• Exercice écrit a: D'après le texte, quel site fut retenu pour le projet de centrale nucléaire ?

« Nous sommes tous des experts de la Vie »
Il est possible de consulter articles de presse, photos et affiches, qui ont jalonné la bataille contre le projet de centrale nucléaire entre 1975 et 1981, sur le site de l’association. À travers ces documents, c’est l’esprit d’une époque et d’une épopée collective, émouvante et inspirante, que l’on retrouve.
Dès 1975, le CRIN (Comité Régional d’Information Nucléaire), qui vient de se constituer pour s’opposer à l’implantation de réacteurs en Bretagne, proclame : « Le nucléaire, dans la mesure où il comporte des risques irréversibles et où il est imposé de façon autoritaire, montre bien que les populations n’ont pas aujourd’hui le pouvoir de gérer leur vie.
Gérer sa vie, c’est ça la Politique !
La politique, c’est enlever dès maintenant le monopole des décisions qui nous appartiennent des mains des technocrates et des experts scientifiques et politiques.
Nous sommes tous des experts de la Vie ».
Las, les sirènes de la croissance, du prétendu progrès et du business n’épargnèrent pas les rivages bretons et le site de Plogoff fut retenu, avec l’aval de différentes autorités, y compris d’élus départementaux et régionaux. Les habitants, loin de capituler devant le sort qu’on leur réservait, vont alors s’engager dans un implacable bras-de-fer.

• Données:
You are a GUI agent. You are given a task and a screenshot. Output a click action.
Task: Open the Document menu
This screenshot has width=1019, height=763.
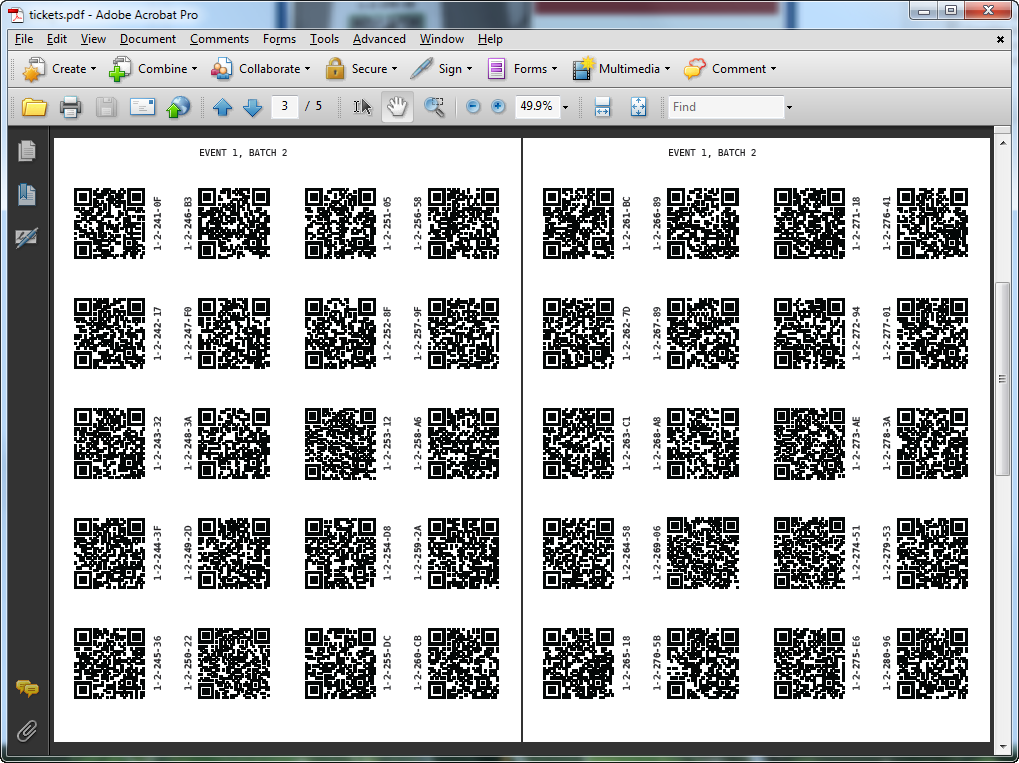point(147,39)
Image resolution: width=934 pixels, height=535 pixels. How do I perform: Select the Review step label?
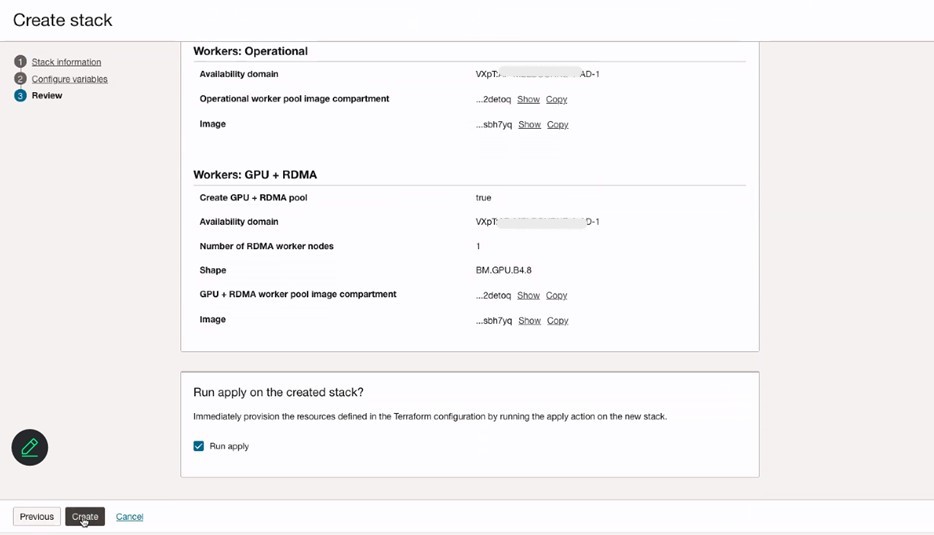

---

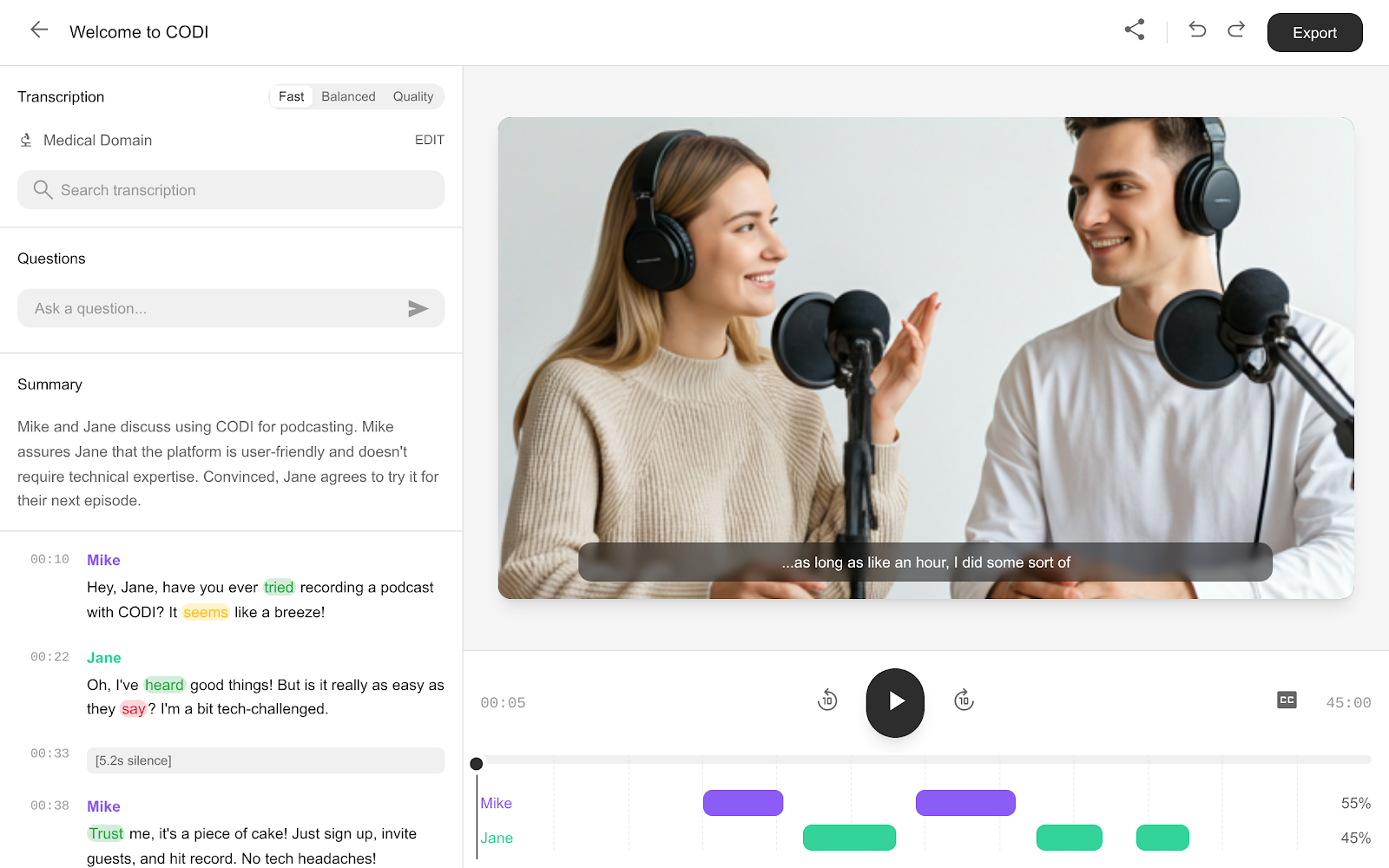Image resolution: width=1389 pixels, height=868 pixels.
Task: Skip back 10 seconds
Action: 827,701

• Exercice écrit b: Dans les lignes de données, renommez « Skip back » en « Rewind » dans la partie qui s'ouvre sur la ligne contenant « Image resolution: width=1389 » et se ferme sur celle contenant « Action: 827,701 ». Redonnez uniquement cette partie, sans les images.

• Solution a: Le site de Plogoff.

• Solution b:
Image resolution: width=1389 pixels, height=868 pixels.
Task: Rewind 10 seconds
Action: 827,701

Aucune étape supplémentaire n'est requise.